Epilepsie

Epilepsie komt bij mensen zonder een autismespectrumstoornis vaker voor bij mannen, maar onder de mensen met autisme komt het vaker voor bij vrouwen. In vergelijking tot de algemene bevolking komt epilepsie onder autisme vaak voor. Er wordt geschat dat dit wel 25 keer hoger is.

Epilepsie kenmerkt zich door plotselinge aanvallen waarbij tijdelijk een verstoring is van de elektrische prikkeloverdracht in de hersenen. Epilepsie kent verschillende vormen en ook verschillende soorten aanvallen. Een aanval kan in één deel van de hersenen plaatsvinden of in allebei de hersenhelften. Indien een aanval in beide hersenhelften plaatsvindt, raakt iemand buiten bewustzijn. Deze aanval wordt ook wel een gegeneraliseerde aanval genoemd. Bij lichtere aanvallen is het bewustzijn niet of heel kort verstoord. Iemand kan dan verward of suf overkomen.

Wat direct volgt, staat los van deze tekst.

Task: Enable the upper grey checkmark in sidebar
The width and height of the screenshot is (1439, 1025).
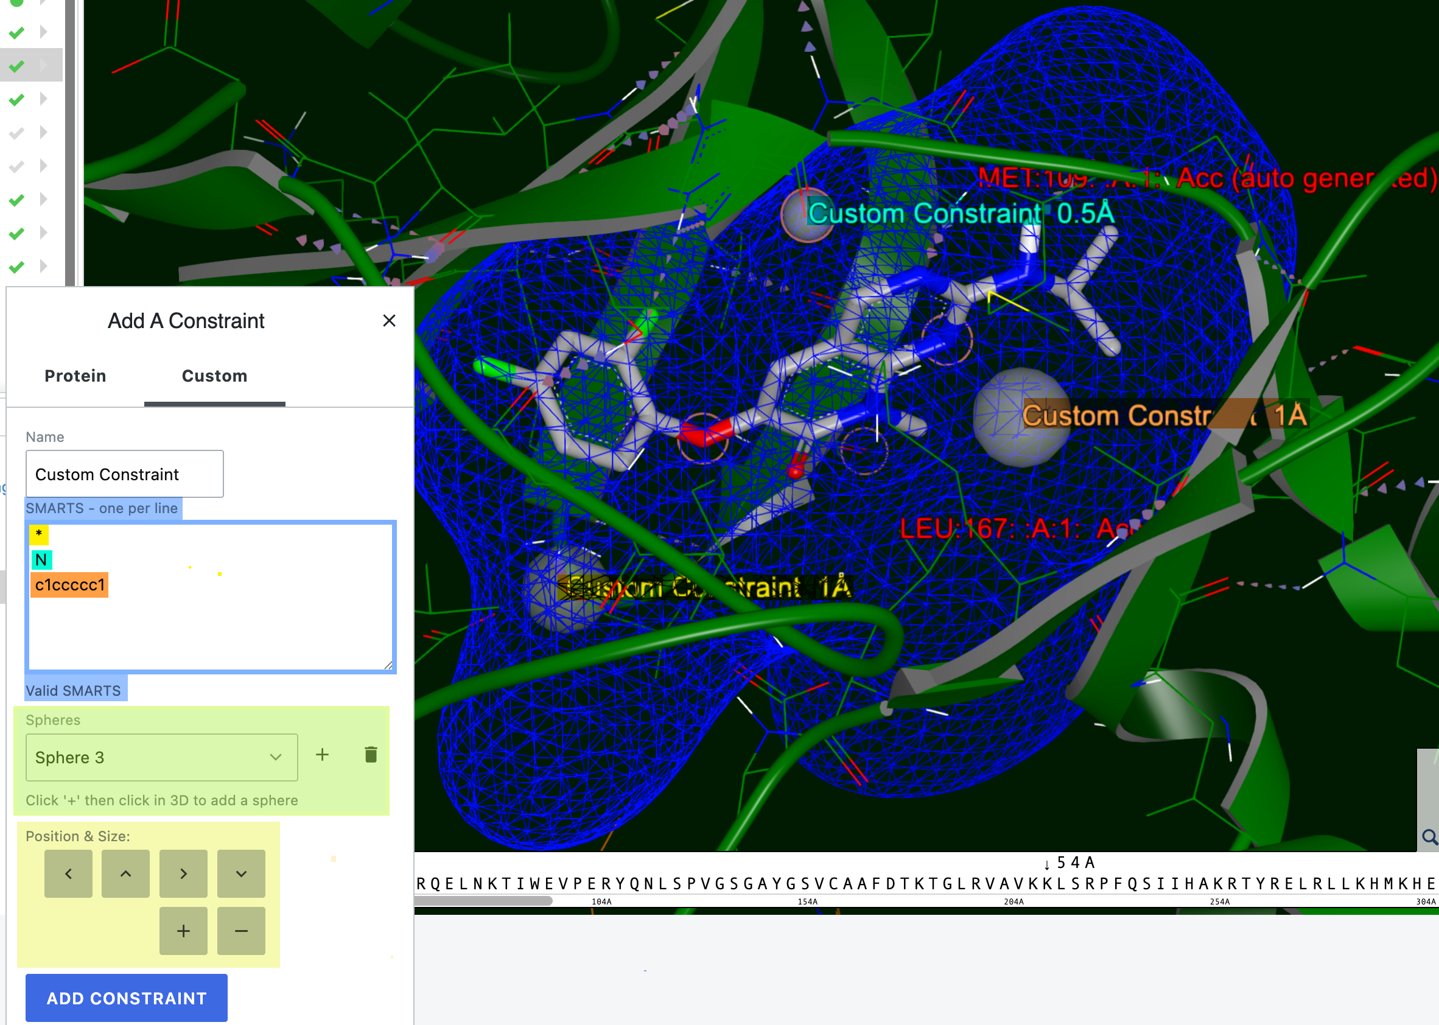Action: click(x=17, y=133)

Een absence komt vaak bij kinderen voor en bij volwassenen een stuk minder. Een kind die een absence heeft, lijkt aan het dagdromen te zijn: hij of zij stopt plotseling met de activiteit en staart dan zo’n 3 tot 30 seconden voor zich uit.

Hoewel epilepsie een stuk vaker voorkomt onder mensen met autisme, is het geen graadmeter voor de diagnose autisme. Wel is het raadzaam om extra alert te zijn op eventuele symptomen van autisme indien iemand epilepsie heeft.